5.png

Odzyskanie niepodległości 11 listopada 1918 roku było doniosłym wydarzeniem w historii narodu polskiego. Oto po 123 latach niewoli zaczęła się odbudowa państwowości polskiej. Zaczęła się; bo jesień 1918 roku była dopiero początkiem  drogi do pełnej niepodległości i ustalenia granic suwerennej Polski.

W szkolnych podręcznikach i w mediach podkreśla się rolę Józefa Piłsudskiego, Romana Dmowskiego a także innych polskich polityków, których działalność i starania kształtowały Europę po I wojnie światowej. Owszem wybitni mężowie stanu i wielka polityka; wszystko to miało znaczenia kluczowe i słusznie jest podkreślane podczas kolejnych obchodów rocznicy odzyskania niepodległości. Lecz jak właściwie rozgrywały się wydarzenia w  1918 roku w Stojeszynie, w Modliborzycach, w  Potoku i okolicznych miejscowościach? Wszak tu nie widziano Piłsudskiego i wspomnianych twórców niepodległości. Co oprócz zmagań na polach bitewnych i ogromu ofiar zadecydowało o odbudowie suwerennej Polski?

 

Suwerenność państwowa i drogi do jej odzyskania; niepodległość widzianą poprzez historię regionalną, poprzez to rozgrywało się w małych miejscowościach Lubelszczyzny. Te zagadnienia, doskonale wpisują się w realizację ogólnopolskiej akcji zorganizowanej przez Ministerstwo Edukacji  i Nauki,  zostały przedstawione uczniom Szkoły Podstawowej w Stojeszynie.

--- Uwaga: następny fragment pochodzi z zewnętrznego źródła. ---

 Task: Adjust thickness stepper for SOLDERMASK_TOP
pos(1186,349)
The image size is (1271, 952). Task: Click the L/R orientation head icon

Instytucje użyteczności publicznej; wiejska szkoła, służba zdrowia, urzędy i symbole państwowości polskiej dla mieszkańców polskich prowincji były rzeczywistym świadectwem zmian i posiadania własnego państwa. W chwili obecnej te instytucje posiadają już ciekawą, barwną przeszłość; właściwie to bez ich obecności trudno wyobrazić sobie funkcjonowanie lokalnych społeczności.

Osobnym tematem jest przedstawienie dziejów i działalności lokalnych bohaterów, ale niekoniecznie chodzi o bohaterów pól bitewnych. Ludzie, którzy swoją działalnością społeczną i gospodarczą mocno przyczynili się do rozwoju gminy i powiatu a przez to do odzyskania niepodległości, w pełni zasługują na pamięć i szacunek. Obywatele zamożni jak chociażby rodziny Łempickich, Świdów, Solmanów, Feręzewiczów lub znakomity medyk felczer Kazimierz Zieliński, nauczyciel Jan Pietras, proboszczowie parafii, strażacy OSP, wnieśli znaczący wkład w rozwój lokalnych społeczności.

W końcu kwestia, która wzbudziła wśród uczestników wspólnych rozważań najwięcej emocji i zainteresowania. Bohaterowie dnia codziennego. Zwykli ludzie mieszkający przed laty na tym terenie. Owszem; niezamożni, zmagający się z przeciwnościami, kataklizmami, chorobami, ale też ludzie posiadający zasady, kultywujący tradycje, wiarę. Jednym słowem kulturę, którą przechowywali, zachowali w czasie zaborów i przekazali nam - spadkobiercom i  obecnym mieszkańcom tego terenu.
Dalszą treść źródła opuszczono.